● Stated problem:
Locate each line of the material that contains the string "width" and copy those lines. Case counts.

※

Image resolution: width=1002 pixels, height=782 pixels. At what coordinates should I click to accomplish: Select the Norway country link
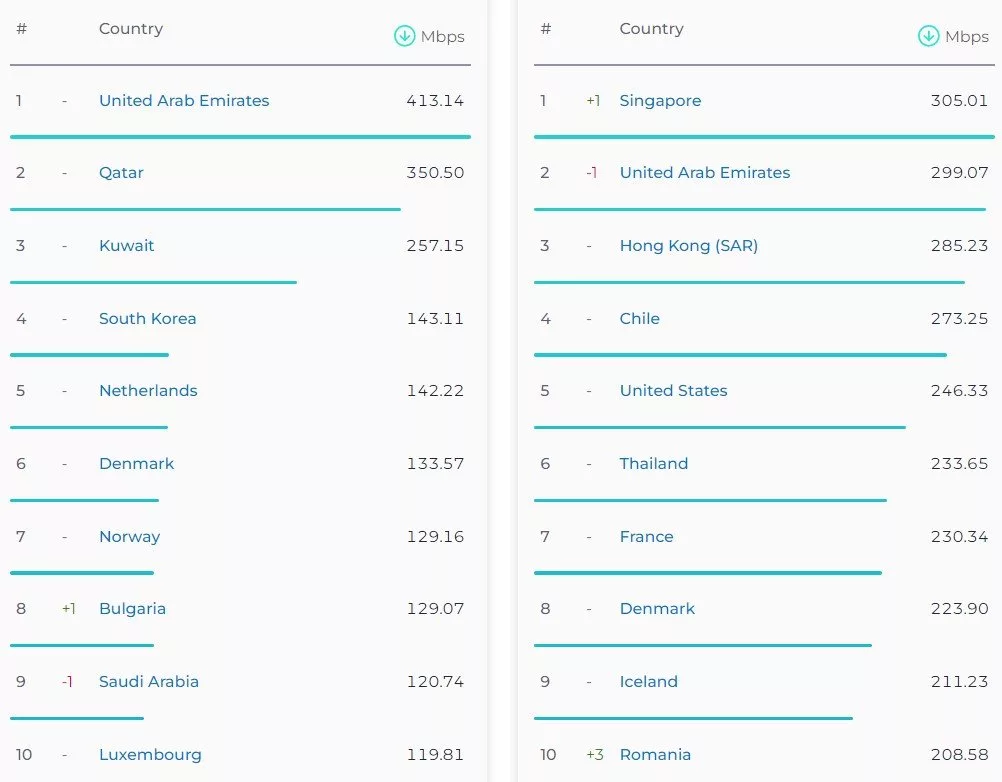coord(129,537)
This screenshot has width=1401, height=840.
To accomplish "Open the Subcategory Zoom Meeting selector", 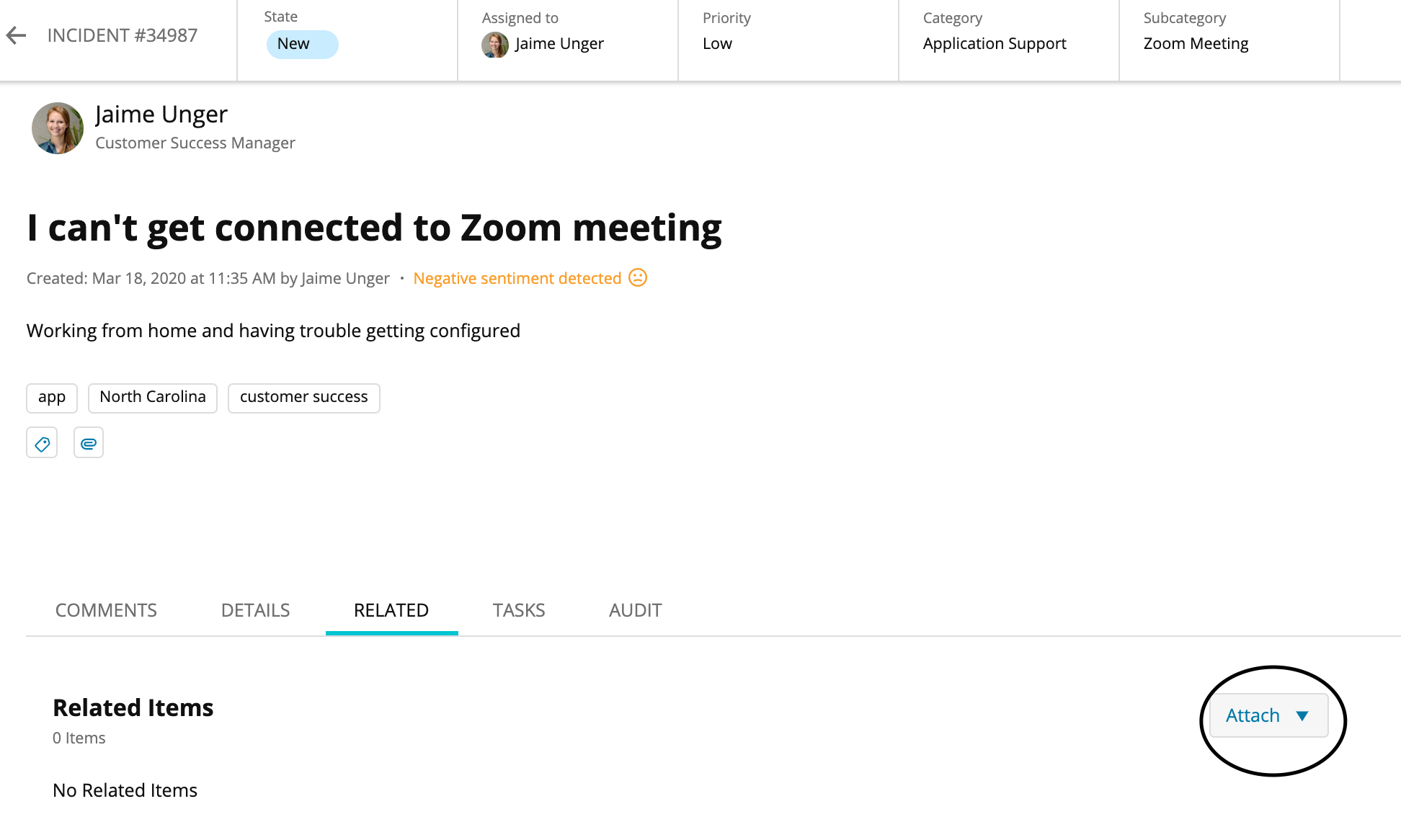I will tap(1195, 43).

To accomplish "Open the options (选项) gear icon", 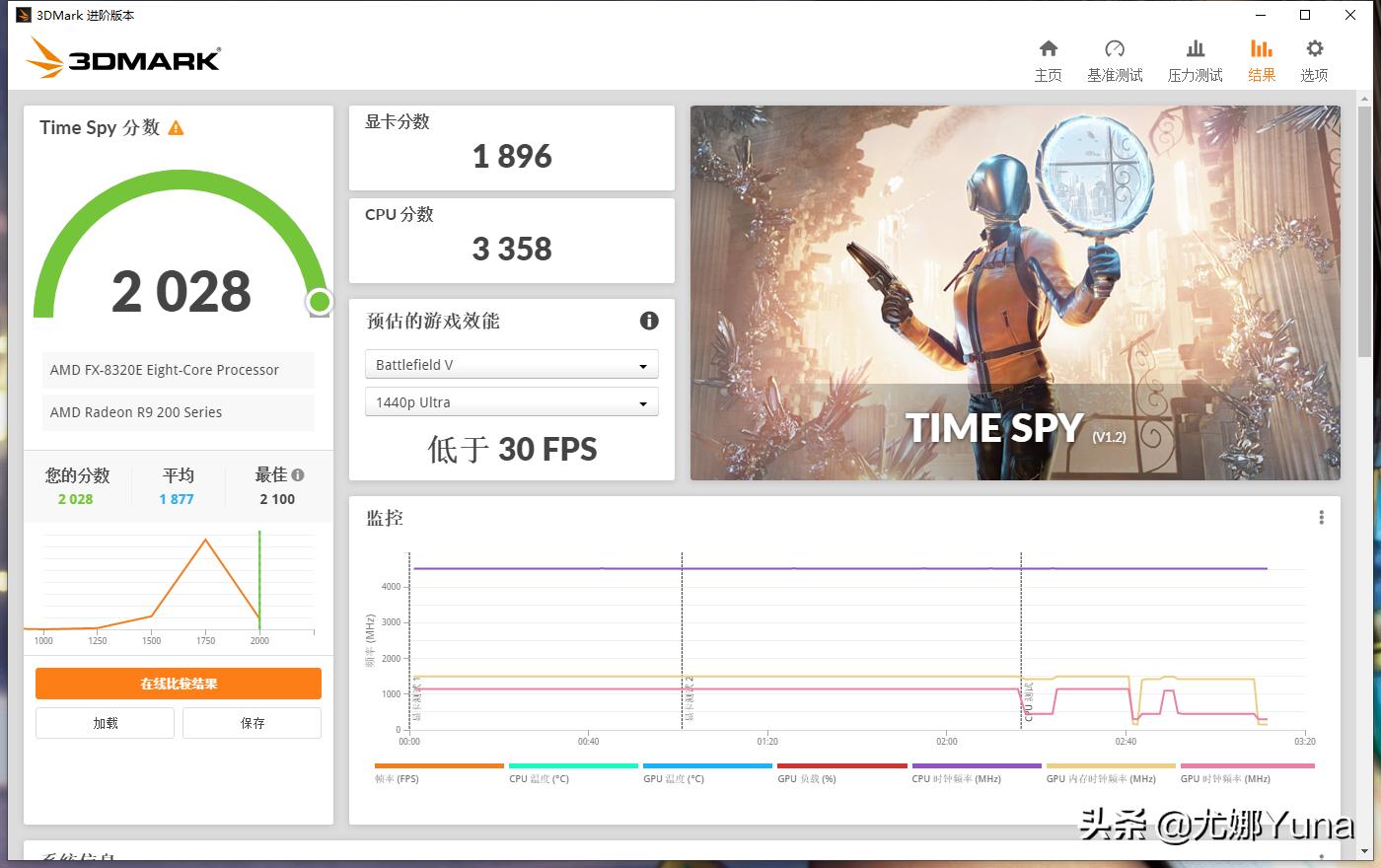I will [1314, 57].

※

● Task answer:
Image resolution: width=1002 pixels, height=782 pixels. At what coordinates should I click to accomplish: Select the Norway country link
This screenshot has width=1401, height=840.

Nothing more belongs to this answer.